[Collected data]
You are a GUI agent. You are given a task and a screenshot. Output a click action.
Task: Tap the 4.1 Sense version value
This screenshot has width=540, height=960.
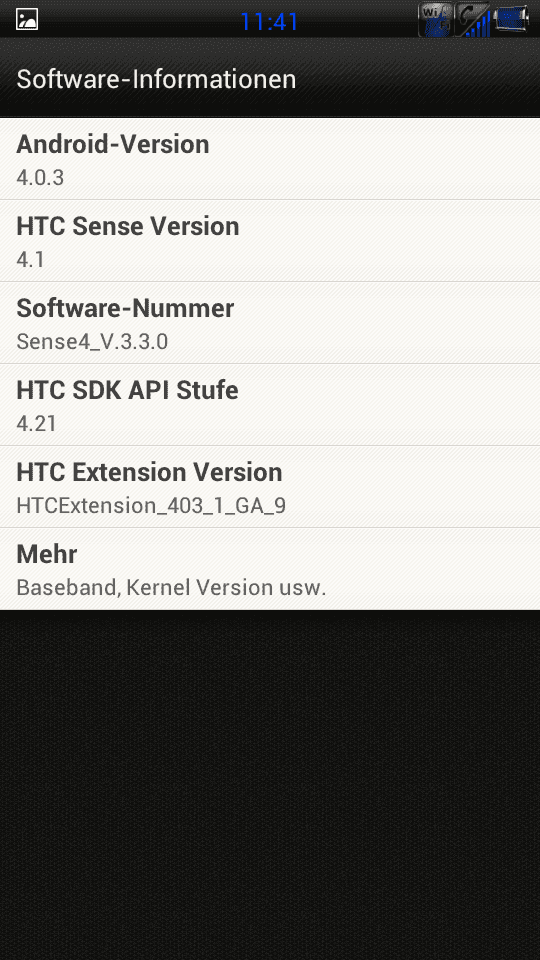coord(31,260)
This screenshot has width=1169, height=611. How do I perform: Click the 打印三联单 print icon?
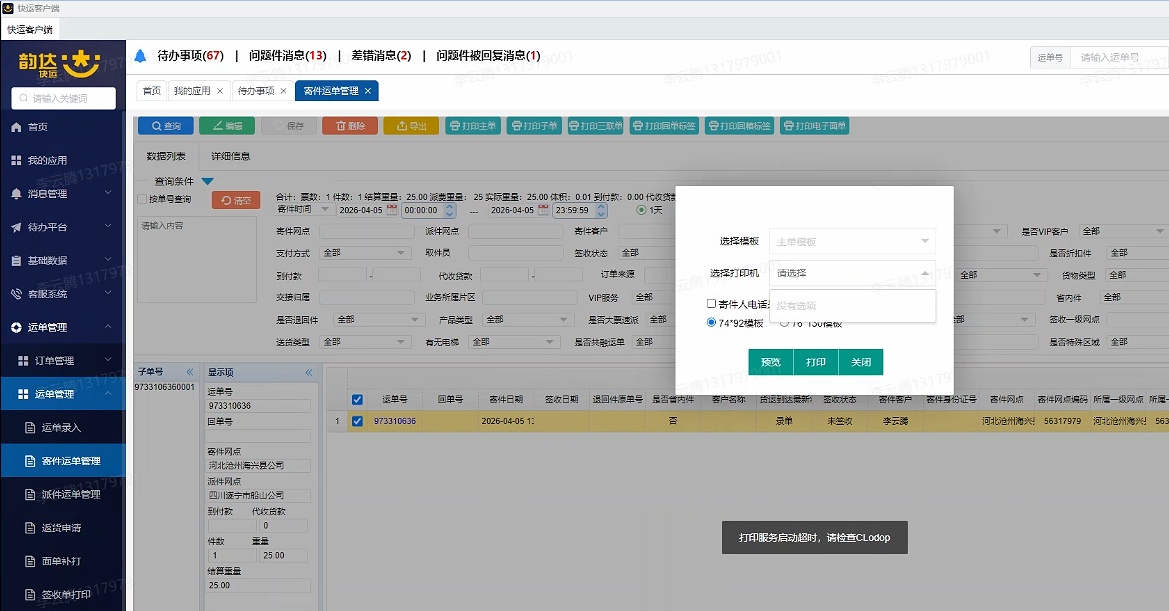tap(598, 125)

> What is needed:
Reproduce each record from above exactly; pictures do not belong in the copy.

> Output for this exercise:
You are a GUI agent. You are given a task and a screenshot. Output a click action.
Task: Tap the 4.1 Sense version value
This screenshot has width=540, height=960.
coord(31,260)
This screenshot has width=1169, height=611. How do I perform: Click the 打印三联单 print icon?
tap(598, 125)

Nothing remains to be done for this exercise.